• **What to do**: When copying the entries below, leave out every picture and keep the rest exact.

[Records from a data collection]
=== Begin Enclosure ===
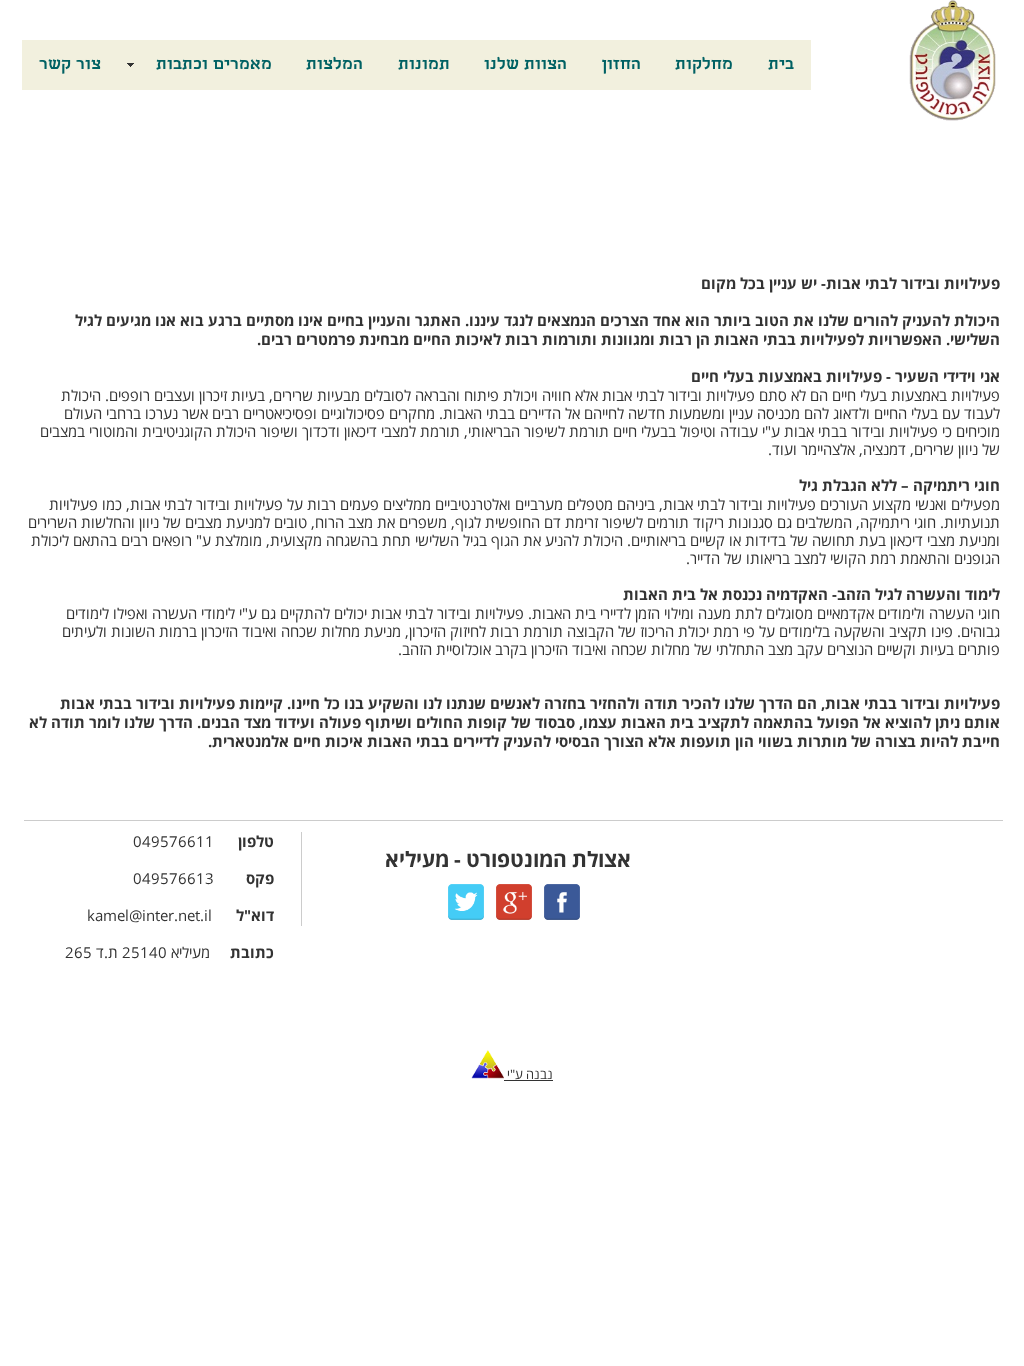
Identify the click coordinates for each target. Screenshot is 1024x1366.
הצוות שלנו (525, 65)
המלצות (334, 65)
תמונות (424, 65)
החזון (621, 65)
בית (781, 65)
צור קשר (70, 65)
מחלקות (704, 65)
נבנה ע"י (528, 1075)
=== End Enclosure ===
• **Exercise output**:
Identify the click coordinates for each target. Screenshot is 1024x1366.
הצוות שלנו (525, 65)
המלצות (334, 65)
תמונות (424, 65)
החזון (621, 65)
בית (781, 65)
צור קשר (70, 65)
מחלקות (704, 65)
נבנה ע"י (528, 1075)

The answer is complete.